How different the whole place looks, with a railway line and mass goods trucks! We went into bivouac near Fort Capuzzo; it is in ruins now of course and the little garden is full of German graves. There is also a memorial to the Transvaal Scottish dead. Although the Fort itself is a heap of rubble, two stone columns still stand, one, with a broken eagle at it's top, being somewhat marked by shrapnel.

A dust storm suddenly blew up. We felt pretty miserable at first, but then got in the truck, closed it in and rigged up a light. The wind howling outside and shaking the sheet made it seem all the more snug inside. We fried some bacon in my mess tin and had a brew. Qwise! The other three decided to sleep outside but Tom Bowling and I slept in the truck. It was very warm and comfortable.
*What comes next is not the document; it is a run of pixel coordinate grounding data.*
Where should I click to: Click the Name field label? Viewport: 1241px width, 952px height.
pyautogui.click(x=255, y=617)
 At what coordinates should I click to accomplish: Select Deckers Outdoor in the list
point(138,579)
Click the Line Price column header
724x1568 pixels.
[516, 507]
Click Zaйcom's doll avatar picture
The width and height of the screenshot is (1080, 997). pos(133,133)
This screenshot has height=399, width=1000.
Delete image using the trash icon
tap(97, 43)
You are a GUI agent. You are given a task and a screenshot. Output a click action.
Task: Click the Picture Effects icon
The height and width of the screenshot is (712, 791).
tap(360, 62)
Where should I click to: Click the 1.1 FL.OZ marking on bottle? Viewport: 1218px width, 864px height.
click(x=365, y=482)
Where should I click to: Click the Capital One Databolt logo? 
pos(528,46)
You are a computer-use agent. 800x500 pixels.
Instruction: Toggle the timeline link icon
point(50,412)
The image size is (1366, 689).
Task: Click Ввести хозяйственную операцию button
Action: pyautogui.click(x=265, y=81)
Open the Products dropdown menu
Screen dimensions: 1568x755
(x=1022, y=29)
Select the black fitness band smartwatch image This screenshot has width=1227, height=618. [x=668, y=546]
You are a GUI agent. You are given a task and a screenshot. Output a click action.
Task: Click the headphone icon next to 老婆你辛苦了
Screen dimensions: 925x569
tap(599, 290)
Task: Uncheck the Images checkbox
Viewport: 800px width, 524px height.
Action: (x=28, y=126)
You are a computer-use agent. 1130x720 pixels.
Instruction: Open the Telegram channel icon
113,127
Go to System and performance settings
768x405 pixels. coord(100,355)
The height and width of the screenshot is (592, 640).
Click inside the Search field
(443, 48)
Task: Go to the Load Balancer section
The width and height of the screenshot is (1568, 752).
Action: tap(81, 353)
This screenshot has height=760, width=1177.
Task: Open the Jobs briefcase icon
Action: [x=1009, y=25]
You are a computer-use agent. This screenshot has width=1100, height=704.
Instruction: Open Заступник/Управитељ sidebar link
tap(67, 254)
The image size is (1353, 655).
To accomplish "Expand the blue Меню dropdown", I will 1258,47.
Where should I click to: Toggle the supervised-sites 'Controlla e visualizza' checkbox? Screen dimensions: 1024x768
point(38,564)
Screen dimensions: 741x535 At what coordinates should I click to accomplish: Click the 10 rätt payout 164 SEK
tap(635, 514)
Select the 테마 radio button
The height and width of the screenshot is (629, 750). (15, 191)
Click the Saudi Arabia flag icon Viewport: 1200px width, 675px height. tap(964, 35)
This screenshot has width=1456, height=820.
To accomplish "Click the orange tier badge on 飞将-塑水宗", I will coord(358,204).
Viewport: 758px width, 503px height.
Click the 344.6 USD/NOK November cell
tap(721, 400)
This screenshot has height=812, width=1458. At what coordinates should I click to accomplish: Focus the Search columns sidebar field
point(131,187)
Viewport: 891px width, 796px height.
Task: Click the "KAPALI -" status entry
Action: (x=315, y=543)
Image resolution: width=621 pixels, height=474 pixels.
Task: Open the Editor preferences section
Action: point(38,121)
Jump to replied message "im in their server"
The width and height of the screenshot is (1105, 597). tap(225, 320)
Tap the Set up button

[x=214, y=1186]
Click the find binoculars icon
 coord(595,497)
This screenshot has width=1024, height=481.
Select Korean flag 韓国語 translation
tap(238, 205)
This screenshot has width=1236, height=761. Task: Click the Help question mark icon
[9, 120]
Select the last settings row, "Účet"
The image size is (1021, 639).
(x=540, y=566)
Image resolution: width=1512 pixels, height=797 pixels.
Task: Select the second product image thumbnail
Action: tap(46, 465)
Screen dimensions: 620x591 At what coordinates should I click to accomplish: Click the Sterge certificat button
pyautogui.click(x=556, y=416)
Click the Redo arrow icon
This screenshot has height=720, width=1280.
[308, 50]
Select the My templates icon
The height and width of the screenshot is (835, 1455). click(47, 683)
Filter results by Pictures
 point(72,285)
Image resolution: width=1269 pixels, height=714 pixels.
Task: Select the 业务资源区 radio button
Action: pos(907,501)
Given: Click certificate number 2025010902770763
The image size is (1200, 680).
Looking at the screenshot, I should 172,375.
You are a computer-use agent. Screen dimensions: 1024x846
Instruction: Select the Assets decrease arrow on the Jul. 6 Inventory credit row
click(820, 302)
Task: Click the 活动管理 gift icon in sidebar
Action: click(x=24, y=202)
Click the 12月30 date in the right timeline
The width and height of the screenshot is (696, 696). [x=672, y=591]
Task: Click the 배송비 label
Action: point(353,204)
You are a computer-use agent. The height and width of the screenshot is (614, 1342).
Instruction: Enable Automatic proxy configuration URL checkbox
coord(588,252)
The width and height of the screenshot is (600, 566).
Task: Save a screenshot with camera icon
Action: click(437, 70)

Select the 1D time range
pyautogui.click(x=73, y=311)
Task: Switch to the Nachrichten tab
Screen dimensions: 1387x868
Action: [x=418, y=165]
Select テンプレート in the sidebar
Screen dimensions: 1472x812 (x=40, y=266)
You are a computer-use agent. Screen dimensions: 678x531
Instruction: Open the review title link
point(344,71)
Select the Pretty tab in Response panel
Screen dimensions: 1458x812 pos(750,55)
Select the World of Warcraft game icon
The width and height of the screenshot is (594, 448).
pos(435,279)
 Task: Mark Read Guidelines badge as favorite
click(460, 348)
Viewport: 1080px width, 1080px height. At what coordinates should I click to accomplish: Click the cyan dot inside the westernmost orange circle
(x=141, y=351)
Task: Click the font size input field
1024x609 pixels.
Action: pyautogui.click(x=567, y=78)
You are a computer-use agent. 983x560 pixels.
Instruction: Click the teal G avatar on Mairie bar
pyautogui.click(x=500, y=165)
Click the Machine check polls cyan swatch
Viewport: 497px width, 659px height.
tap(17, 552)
I made another brew at stand to this morning, and we began to wonder where we could scrounge some more water. The dust storm had gone but it was cold and windy. The convoy came on down Sollum Escarpment. The sea looked glorious from the top – green and blue, with the sun shining on it. Upper Sollum was hardly touched but the lower village was smashed up. There were many graves here, also; chiefly German.

Surprise! The ghastly Barrani-Sollum track, dustiest and bumpiest of all the middle east routes, had at last been replaced by a fine tarmac road! It was very cold. After a couple of hours, I fell asleep.

When I awoke we were here, by the roadside. Not a bad spot. Flat all around, but few stones or tufts of scrub. Chiefly hard, firm sand. There is a big patch of yellow and blue weeds nearby. Very pretty. The wind had dropped, so that one could enjoy a smoke. We began to make a brew. “Whistle for ma dog. Ma lips are too thick.” “Ma black brudder.” “I gri now, with that fire!”

“What did Barrani look like?” I asked. “Heaps of stones,” said someone. “You know how it is.” “Where are we now?” “Outside bleedin' Alex.” “Like buggery we are.” “About twenty kilos. past Barrani.” “Mersa tomorrow, then.” “Yeah.”

We found it difficult to scrounge any extra water from the water cart but Search brought us two gallons from his truck. Later on, wandering about beneath the full moon, Stevens, Bowling and I found a deep well and brought back 10 gallons. It will do for washing tomorrow anyhow. If the summer were here, we'd consider it quite good enough for drinking! So we got in the truck as before, had a brew and opened two tins of pineapples.

Guess I'll go to bed now. Sleep outside this time. It's a lovely night.